__WORK TO BE COMPLETED__:
Could you turn every line of the records into a JSON list of strings, one string per line, with blank lines left out?

Records
>>>>>

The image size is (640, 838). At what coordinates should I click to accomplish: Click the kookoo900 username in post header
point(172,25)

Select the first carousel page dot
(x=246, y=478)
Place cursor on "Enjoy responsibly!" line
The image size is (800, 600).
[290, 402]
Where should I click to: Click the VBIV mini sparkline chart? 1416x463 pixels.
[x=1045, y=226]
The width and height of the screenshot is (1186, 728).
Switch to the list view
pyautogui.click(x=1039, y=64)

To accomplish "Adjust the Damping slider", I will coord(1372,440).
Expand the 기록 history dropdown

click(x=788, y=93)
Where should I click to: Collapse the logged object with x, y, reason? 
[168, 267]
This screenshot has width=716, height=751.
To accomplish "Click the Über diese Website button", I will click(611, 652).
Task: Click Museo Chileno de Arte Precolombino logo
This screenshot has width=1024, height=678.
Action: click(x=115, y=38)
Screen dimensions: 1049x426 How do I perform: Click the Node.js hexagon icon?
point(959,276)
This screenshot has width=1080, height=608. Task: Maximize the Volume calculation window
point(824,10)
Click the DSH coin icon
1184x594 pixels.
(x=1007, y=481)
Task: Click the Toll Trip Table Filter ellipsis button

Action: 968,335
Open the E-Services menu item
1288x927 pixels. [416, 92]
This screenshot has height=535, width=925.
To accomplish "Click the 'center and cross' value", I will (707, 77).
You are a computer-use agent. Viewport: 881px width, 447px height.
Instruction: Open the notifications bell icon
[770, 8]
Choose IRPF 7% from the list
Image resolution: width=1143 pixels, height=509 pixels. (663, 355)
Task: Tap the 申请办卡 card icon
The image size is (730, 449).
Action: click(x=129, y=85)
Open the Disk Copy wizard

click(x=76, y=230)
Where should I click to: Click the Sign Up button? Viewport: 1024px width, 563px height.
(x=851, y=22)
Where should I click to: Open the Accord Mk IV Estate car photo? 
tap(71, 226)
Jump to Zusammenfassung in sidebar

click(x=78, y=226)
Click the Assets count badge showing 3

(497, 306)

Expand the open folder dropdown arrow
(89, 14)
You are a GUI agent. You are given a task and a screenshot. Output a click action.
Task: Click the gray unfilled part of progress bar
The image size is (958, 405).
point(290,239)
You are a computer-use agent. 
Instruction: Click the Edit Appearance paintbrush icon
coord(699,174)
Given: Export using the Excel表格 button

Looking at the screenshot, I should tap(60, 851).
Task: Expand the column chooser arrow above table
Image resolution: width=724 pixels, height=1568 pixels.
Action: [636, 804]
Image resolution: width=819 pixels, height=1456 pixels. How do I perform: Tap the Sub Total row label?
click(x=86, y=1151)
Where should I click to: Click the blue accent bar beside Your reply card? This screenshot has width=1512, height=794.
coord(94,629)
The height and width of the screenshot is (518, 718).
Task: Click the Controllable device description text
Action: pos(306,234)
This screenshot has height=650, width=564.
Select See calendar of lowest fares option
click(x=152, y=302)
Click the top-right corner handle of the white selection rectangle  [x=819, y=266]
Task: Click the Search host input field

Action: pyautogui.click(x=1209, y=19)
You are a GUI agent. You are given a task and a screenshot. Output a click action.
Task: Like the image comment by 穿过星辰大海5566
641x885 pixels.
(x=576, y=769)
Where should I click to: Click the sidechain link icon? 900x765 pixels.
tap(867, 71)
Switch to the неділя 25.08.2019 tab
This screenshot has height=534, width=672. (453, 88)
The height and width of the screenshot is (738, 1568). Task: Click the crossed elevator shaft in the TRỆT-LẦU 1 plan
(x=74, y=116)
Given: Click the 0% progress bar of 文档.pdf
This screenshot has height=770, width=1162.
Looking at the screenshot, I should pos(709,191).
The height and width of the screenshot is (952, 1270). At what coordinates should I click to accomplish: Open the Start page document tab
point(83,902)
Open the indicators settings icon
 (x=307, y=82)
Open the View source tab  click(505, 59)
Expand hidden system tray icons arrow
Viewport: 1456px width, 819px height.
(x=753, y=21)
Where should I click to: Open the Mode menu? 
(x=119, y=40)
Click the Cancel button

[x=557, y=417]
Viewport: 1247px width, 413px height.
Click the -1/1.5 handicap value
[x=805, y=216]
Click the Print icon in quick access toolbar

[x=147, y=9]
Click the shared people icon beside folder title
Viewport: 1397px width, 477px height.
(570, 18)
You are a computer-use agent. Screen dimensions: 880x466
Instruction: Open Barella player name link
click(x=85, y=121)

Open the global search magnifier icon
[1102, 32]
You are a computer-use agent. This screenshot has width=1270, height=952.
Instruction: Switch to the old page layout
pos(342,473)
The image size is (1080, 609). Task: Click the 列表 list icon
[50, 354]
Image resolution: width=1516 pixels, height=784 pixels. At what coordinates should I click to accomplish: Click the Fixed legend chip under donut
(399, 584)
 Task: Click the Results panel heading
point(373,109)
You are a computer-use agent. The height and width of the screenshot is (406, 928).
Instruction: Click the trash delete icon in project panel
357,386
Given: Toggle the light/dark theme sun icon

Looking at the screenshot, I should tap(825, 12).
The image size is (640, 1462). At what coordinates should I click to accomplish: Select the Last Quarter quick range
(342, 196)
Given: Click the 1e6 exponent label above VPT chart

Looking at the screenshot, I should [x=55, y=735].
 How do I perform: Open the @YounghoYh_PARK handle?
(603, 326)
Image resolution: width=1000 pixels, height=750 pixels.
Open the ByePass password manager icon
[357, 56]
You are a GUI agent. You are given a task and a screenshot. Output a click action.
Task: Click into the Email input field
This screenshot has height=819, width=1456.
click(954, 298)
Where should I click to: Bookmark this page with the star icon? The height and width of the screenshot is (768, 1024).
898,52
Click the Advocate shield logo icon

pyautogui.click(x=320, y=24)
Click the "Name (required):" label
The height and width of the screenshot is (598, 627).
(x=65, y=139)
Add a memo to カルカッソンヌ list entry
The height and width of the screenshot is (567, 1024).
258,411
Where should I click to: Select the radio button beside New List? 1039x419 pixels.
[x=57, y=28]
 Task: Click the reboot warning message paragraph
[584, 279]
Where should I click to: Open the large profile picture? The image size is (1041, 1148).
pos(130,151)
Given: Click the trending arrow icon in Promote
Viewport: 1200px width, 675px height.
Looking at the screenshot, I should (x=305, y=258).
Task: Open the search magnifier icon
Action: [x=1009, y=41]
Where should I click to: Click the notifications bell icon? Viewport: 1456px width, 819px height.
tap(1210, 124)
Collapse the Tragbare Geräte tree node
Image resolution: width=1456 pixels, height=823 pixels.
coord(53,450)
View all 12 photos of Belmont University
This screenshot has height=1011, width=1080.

<<<<<

__RESPONSE TO THE EXERCISE__:
[
  "The image size is (640, 838). At what coordinates should I click to accomplish: Click the kookoo900 username in post header",
  "point(172,25)",
  "Select the first carousel page dot",
  "(x=246, y=478)",
  "Place cursor on \"Enjoy responsibly!\" line",
  "The image size is (800, 600).",
  "[290, 402]",
  "Where should I click to: Click the VBIV mini sparkline chart? 1416x463 pixels.",
  "[x=1045, y=226]",
  "The width and height of the screenshot is (1186, 728).",
  "Switch to the list view",
  "pyautogui.click(x=1039, y=64)",
  "To accomplish \"Adjust the Damping slider\", I will coord(1372,440).",
  "Expand the 기록 history dropdown",
  "click(x=788, y=93)",
  "Where should I click to: Collapse the logged object with x, y, reason? ",
  "[168, 267]",
  "This screenshot has width=716, height=751.",
  "To accomplish \"Click the Über diese Website button\", I will click(611, 652).",
  "Task: Click Museo Chileno de Arte Precolombino logo",
  "This screenshot has width=1024, height=678.",
  "Action: click(x=115, y=38)",
  "Screen dimensions: 1049x426 How do I perform: Click the Node.js hexagon icon?",
  "point(959,276)",
  "This screenshot has width=1080, height=608. Task: Maximize the Volume calculation window",
  "point(824,10)",
  "Click the DSH coin icon",
  "1184x594 pixels.",
  "(x=1007, y=481)",
  "Task: Click the Toll Trip Table Filter ellipsis button",
  "Action: 968,335",
  "Open the E-Services menu item",
  "1288x927 pixels. [416, 92]",
  "This screenshot has height=535, width=925.",
  "To accomplish \"Click the 'center and cross' value\", I will (707, 77).",
  "You are a computer-use agent. Viewport: 881px width, 447px height.",
  "Instruction: Open the notifications bell icon",
  "[770, 8]",
  "Choose IRPF 7% from the list",
  "Image resolution: width=1143 pixels, height=509 pixels. (663, 355)",
  "Task: Tap the 申请办卡 card icon",
  "The image size is (730, 449).",
  "Action: click(x=129, y=85)",
  "Open the Disk Copy wizard",
  "click(x=76, y=230)",
  "Where should I click to: Click the Sign Up button? Viewport: 1024px width, 563px height.",
  "(x=851, y=22)",
  "Where should I click to: Open the Accord Mk IV Estate car photo? ",
  "tap(71, 226)",
  "Jump to Zusammenfassung in sidebar",
  "click(x=78, y=226)",
  "Click the Assets count badge showing 3",
  "(497, 306)",
  "Expand the open folder dropdown arrow",
  "(89, 14)",
  "You are a GUI agent. You are given a task and a screenshot. Output a click action.",
  "Task: Click the gray unfilled part of progress bar",
  "The image size is (958, 405).",
  "point(290,239)",
  "You are a computer-use agent. ",
  "Instruction: Click the Edit Appearance paintbrush icon",
  "coord(699,174)",
  "Given: Export using the Excel表格 button",
  "Looking at the screenshot, I should tap(60, 851).",
  "Task: Expand the column chooser arrow above table",
  "Image resolution: width=724 pixels, height=1568 pixels.",
  "Action: [636, 804]",
  "Image resolution: width=819 pixels, height=1456 pixels. How do I perform: Tap the Sub Total row label?",
  "click(x=86, y=1151)",
  "Where should I click to: Click the blue accent bar beside Your reply card? This screenshot has width=1512, height=794.",
  "coord(94,629)",
  "The height and width of the screenshot is (518, 718).",
  "Task: Click the Controllable device description text",
  "Action: pos(306,234)",
  "This screenshot has height=650, width=564.",
  "Select See calendar of lowest fares option",
  "click(x=152, y=302)",
  "Click the top-right corner handle of the white selection rectangle  [x=819, y=266]",
  "Task: Click the Search host input field",
  "Action: pyautogui.click(x=1209, y=19)",
  "You are a GUI agent. You are given a task and a screenshot. Output a click action.",
  "Task: Like the image comment by 穿过星辰大海5566",
  "641x885 pixels.",
  "(x=576, y=769)",
  "Where should I click to: Click the sidechain link icon? 900x765 pixels.",
  "tap(867, 71)",
  "Switch to the неділя 25.08.2019 tab",
  "This screenshot has height=534, width=672. (453, 88)",
  "The height and width of the screenshot is (738, 1568). Task: Click the crossed elevator shaft in the TRỆT-LẦU 1 plan",
  "(x=74, y=116)",
  "Given: Click the 0% progress bar of 文档.pdf",
  "This screenshot has height=770, width=1162.",
  "Looking at the screenshot, I should pos(709,191).",
  "The height and width of the screenshot is (952, 1270). At what coordinates should I click to accomplish: Open the Start page document tab",
  "point(83,902)",
  "Open the indicators settings icon",
  " (x=307, y=82)",
  "Open the View source tab  click(505, 59)",
  "Expand hidden system tray icons arrow",
  "Viewport: 1456px width, 819px height.",
  "(x=753, y=21)",
  "Where should I click to: Open the Mode menu? ",
  "(x=119, y=40)",
  "Click the Cancel button",
  "[x=557, y=417]",
  "Viewport: 1247px width, 413px height.",
  "Click the -1/1.5 handicap value",
  "[x=805, y=216]",
  "Click the Print icon in quick access toolbar",
  "[x=147, y=9]",
  "Click the shared people icon beside folder title",
  "Viewport: 1397px width, 477px height.",
  "(570, 18)",
  "You are a computer-use agent. Screen dimensions: 880x466",
  "Instruction: Open Barella player name link",
  "click(x=85, y=121)",
  "Open the global search magnifier icon",
  "[1102, 32]",
  "You are a computer-use agent. This screenshot has width=1270, height=952.",
  "Instruction: Switch to the old page layout",
  "pos(342,473)",
  "The image size is (1080, 609). Task: Click the 列表 list icon",
  "[50, 354]",
  "Image resolution: width=1516 pixels, height=784 pixels. At what coordinates should I click to accomplish: Click the Fixed legend chip under donut",
  "(399, 584)",
  " Task: Click the Results panel heading",
  "point(373,109)",
  "You are a computer-use agent. The height and width of the screenshot is (406, 928).",
  "Instruction: Click the trash delete icon in project panel",
  "357,386",
  "Given: Toggle the light/dark theme sun icon",
  "Looking at the screenshot, I should tap(825, 12).",
  "The image size is (640, 1462). At what coordinates should I click to accomplish: Select the Last Quarter quick range",
  "(342, 196)",
  "Given: Click the 1e6 exponent label above VPT chart",
  "Looking at the screenshot, I should [x=55, y=735].",
  " How do I perform: Open the @YounghoYh_PARK handle?",
  "(603, 326)",
  "Image resolution: width=1000 pixels, height=750 pixels.",
  "Open the ByePass password manager icon",
  "[357, 56]",
  "You are a GUI agent. You are given a task and a screenshot. Output a click action.",
  "Task: Click into the Email input field",
  "This screenshot has height=819, width=1456.",
  "click(954, 298)",
  "Where should I click to: Bookmark this page with the star icon? The height and width of the screenshot is (768, 1024).",
  "898,52",
  "Click the Advocate shield logo icon",
  "pyautogui.click(x=320, y=24)",
  "Click the \"Name (required):\" label",
  "The height and width of the screenshot is (598, 627).",
  "(x=65, y=139)",
  "Add a memo to カルカッソンヌ list entry",
  "The height and width of the screenshot is (567, 1024).",
  "258,411",
  "Where should I click to: Select the radio button beside New List? 1039x419 pixels.",
  "[x=57, y=28]",
  " Task: Click the reboot warning message paragraph",
  "[584, 279]",
  "Where should I click to: Open the large profile picture? The image size is (1041, 1148).",
  "pos(130,151)",
  "Given: Click the trending arrow icon in Promote",
  "Viewport: 1200px width, 675px height.",
  "Looking at the screenshot, I should (x=305, y=258).",
  "Task: Open the search magnifier icon",
  "Action: [x=1009, y=41]",
  "Where should I click to: Click the notifications bell icon? Viewport: 1456px width, 819px height.",
  "tap(1210, 124)",
  "Collapse the Tragbare Geräte tree node",
  "Image resolution: width=1456 pixels, height=823 pixels.",
  "coord(53,450)",
  "View all 12 photos of Belmont University",
  "This screenshot has height=1011, width=1080."
]